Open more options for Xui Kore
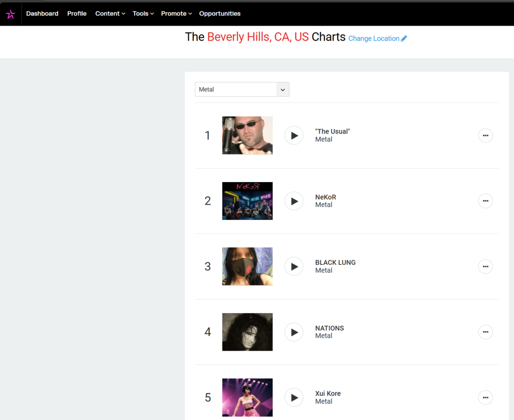 click(485, 397)
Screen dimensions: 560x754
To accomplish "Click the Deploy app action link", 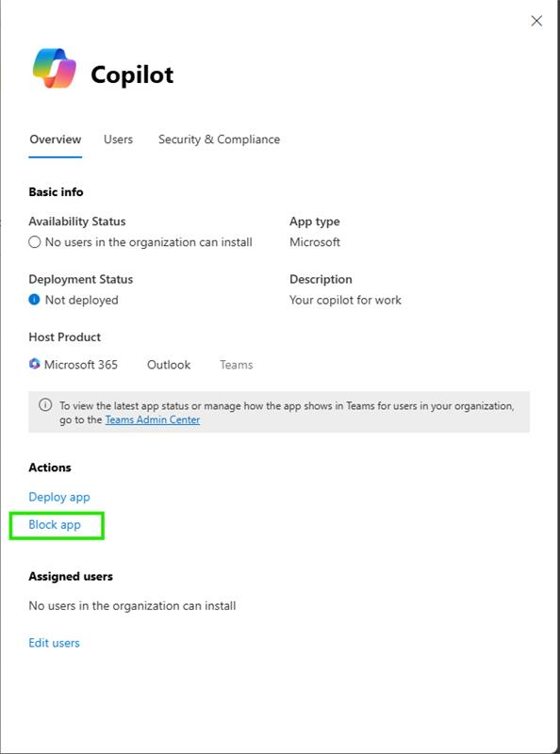I will pyautogui.click(x=59, y=497).
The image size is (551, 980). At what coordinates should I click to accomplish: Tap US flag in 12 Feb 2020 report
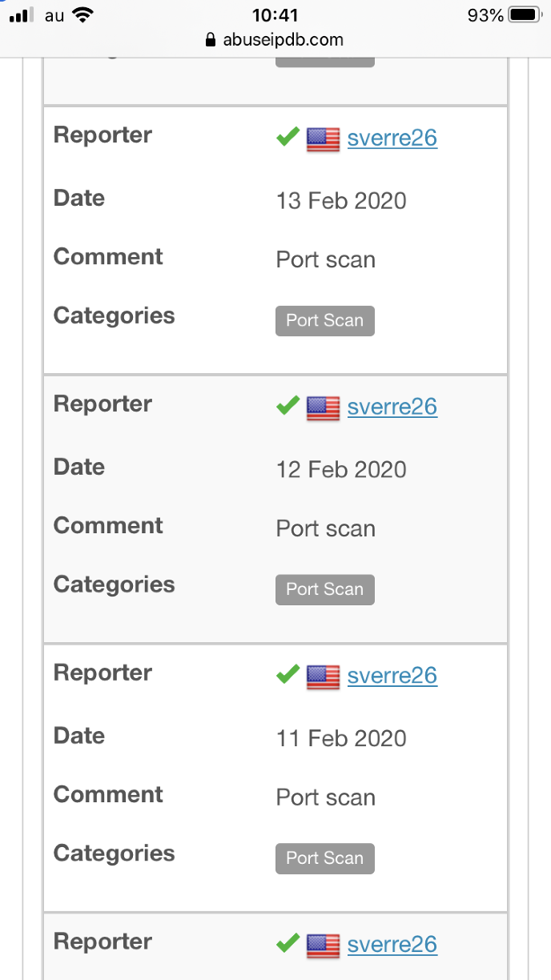coord(324,408)
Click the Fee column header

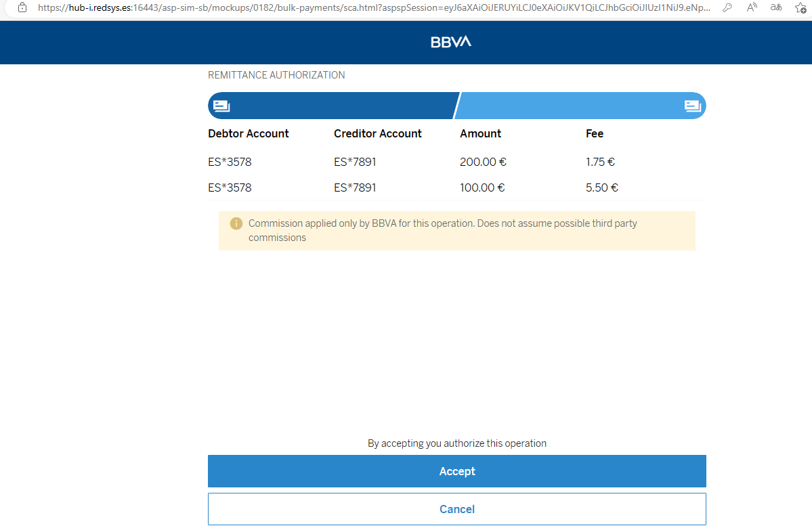[594, 133]
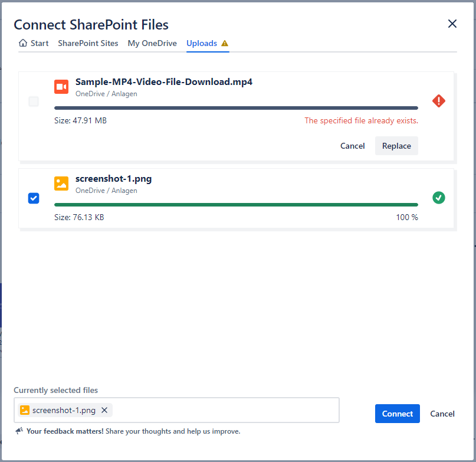
Task: Switch to the SharePoint Sites tab
Action: pos(88,44)
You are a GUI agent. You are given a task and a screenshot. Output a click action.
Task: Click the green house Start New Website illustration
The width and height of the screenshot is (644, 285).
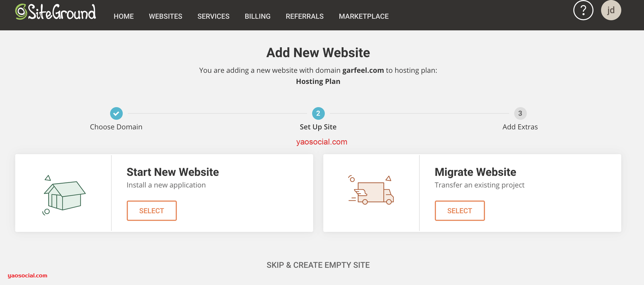click(x=64, y=195)
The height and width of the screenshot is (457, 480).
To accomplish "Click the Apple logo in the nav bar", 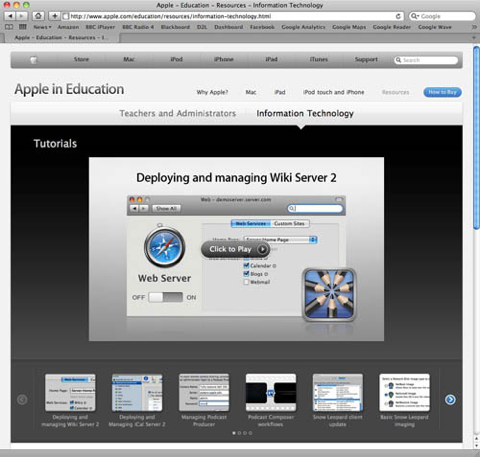I will [34, 60].
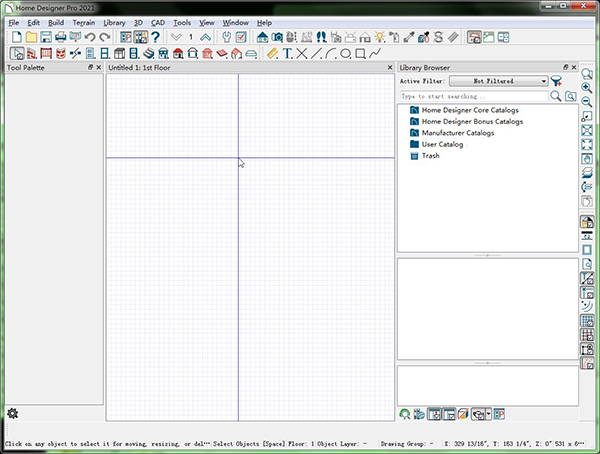600x454 pixels.
Task: Open the Terrain menu
Action: point(84,22)
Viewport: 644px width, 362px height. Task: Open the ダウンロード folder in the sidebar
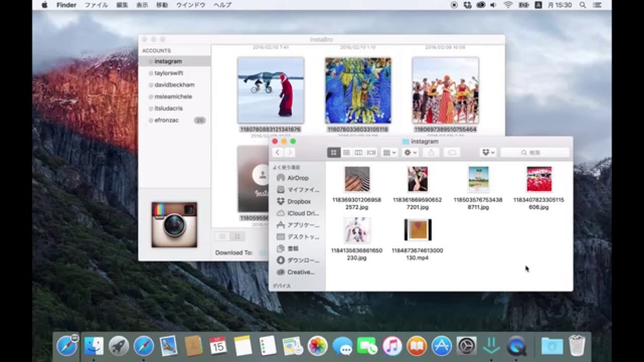click(300, 260)
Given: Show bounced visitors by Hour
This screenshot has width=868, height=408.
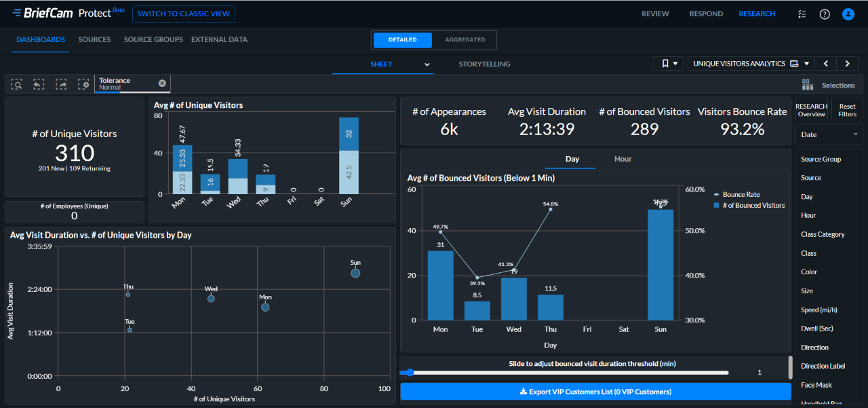Looking at the screenshot, I should 623,159.
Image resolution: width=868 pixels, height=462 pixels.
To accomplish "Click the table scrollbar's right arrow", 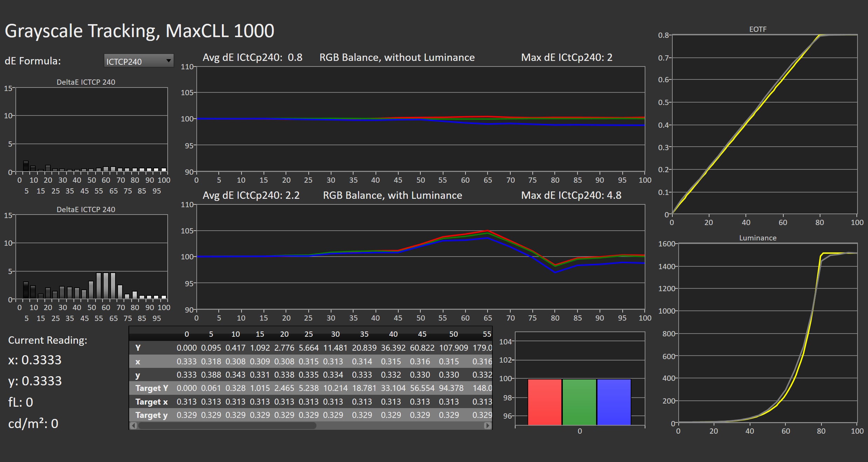I will [x=488, y=426].
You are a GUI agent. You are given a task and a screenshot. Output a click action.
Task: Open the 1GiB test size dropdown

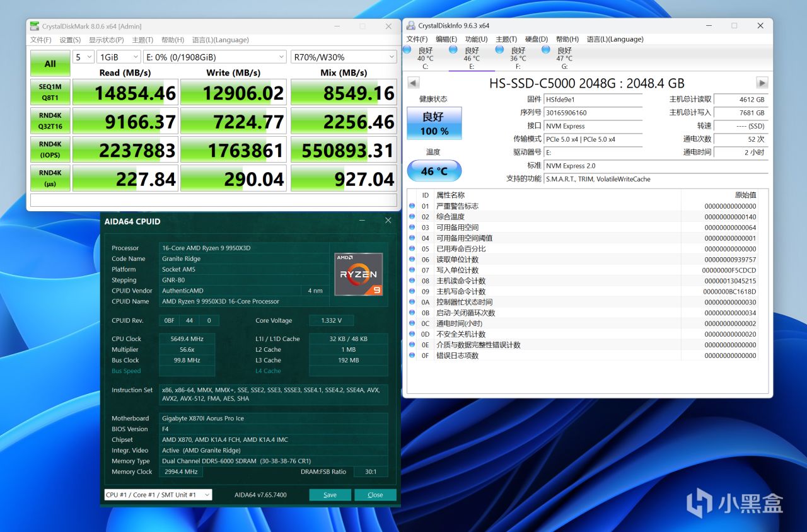tap(118, 57)
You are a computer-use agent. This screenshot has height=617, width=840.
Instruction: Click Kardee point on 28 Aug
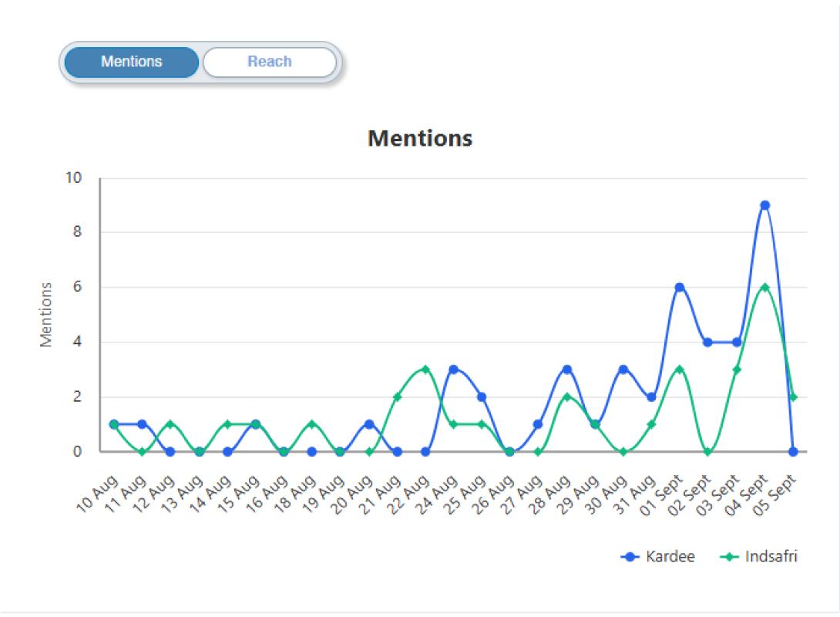[566, 369]
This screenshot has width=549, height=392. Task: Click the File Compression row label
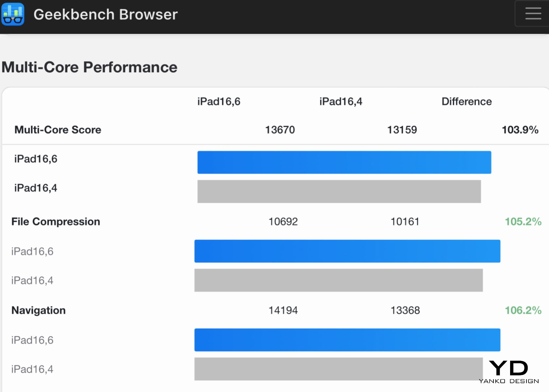(56, 221)
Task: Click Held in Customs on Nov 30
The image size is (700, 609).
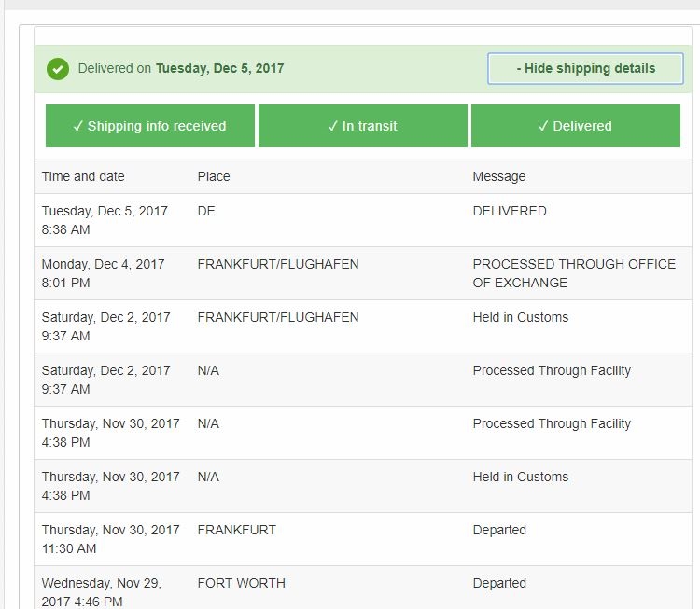Action: [x=521, y=477]
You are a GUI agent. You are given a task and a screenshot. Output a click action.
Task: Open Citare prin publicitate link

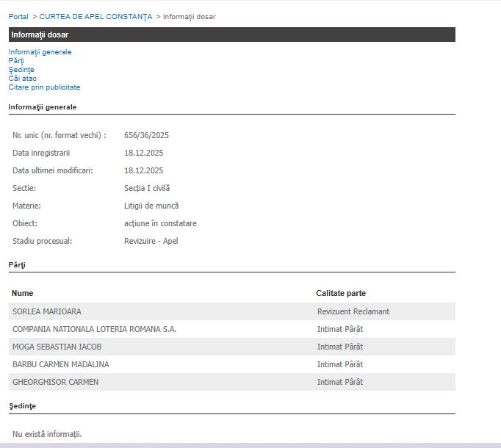(x=44, y=87)
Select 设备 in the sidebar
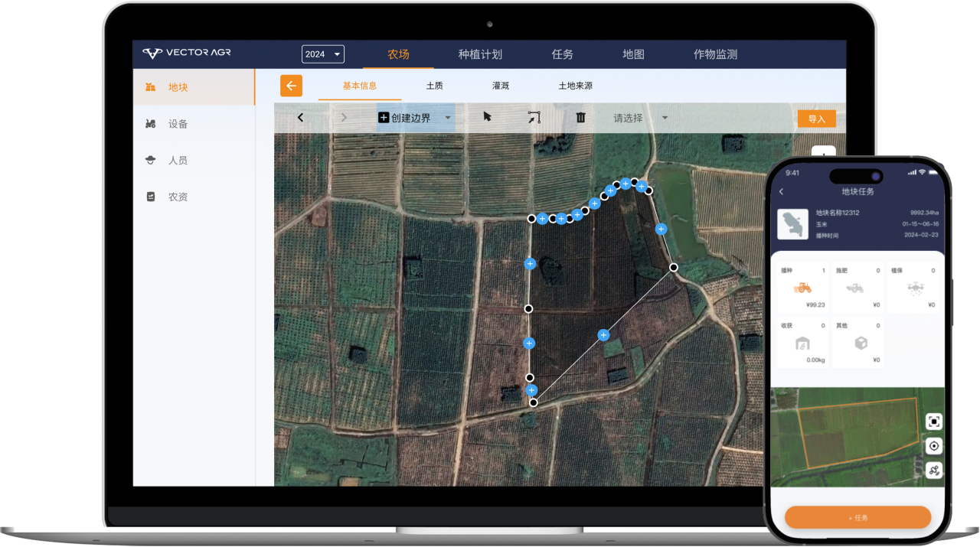Viewport: 980px width, 547px height. click(178, 124)
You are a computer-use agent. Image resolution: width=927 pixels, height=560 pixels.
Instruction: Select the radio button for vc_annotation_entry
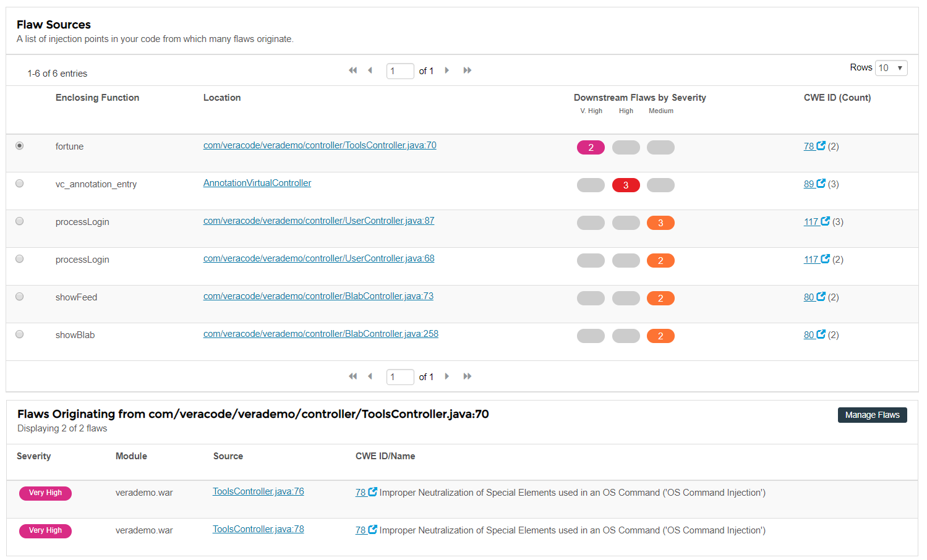click(19, 183)
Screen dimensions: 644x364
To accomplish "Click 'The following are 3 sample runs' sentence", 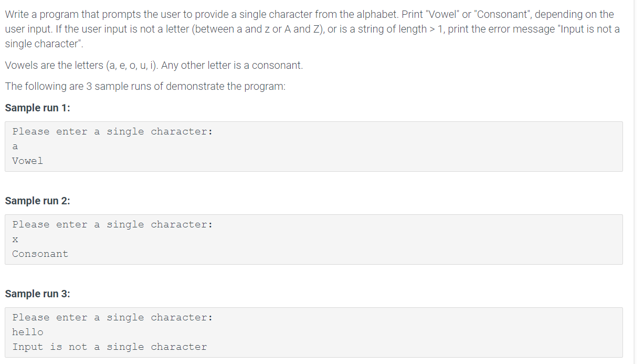I will click(x=145, y=86).
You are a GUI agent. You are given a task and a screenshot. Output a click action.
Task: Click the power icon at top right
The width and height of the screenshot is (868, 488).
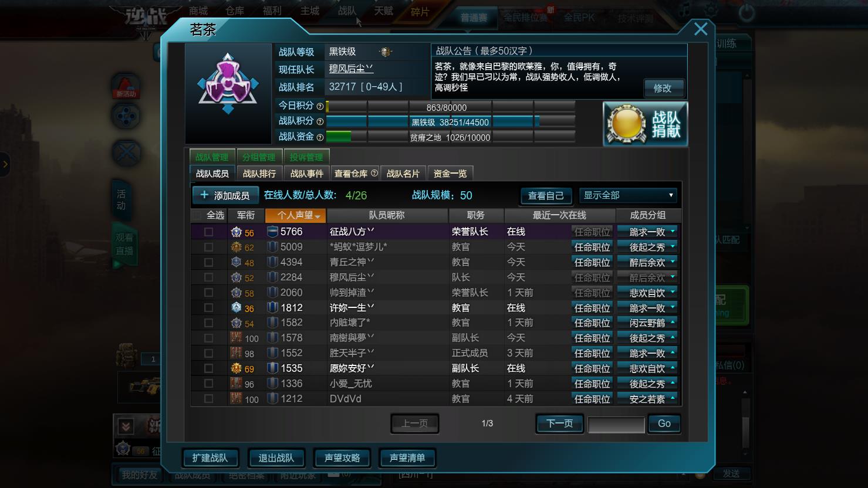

*Problem requirements*.
Wherever a line holds the word "dimensions", copy that line out of the entries above.

*Response to the exercise*.
Screen dimensions: 560x754
Screen dimensions: 644x364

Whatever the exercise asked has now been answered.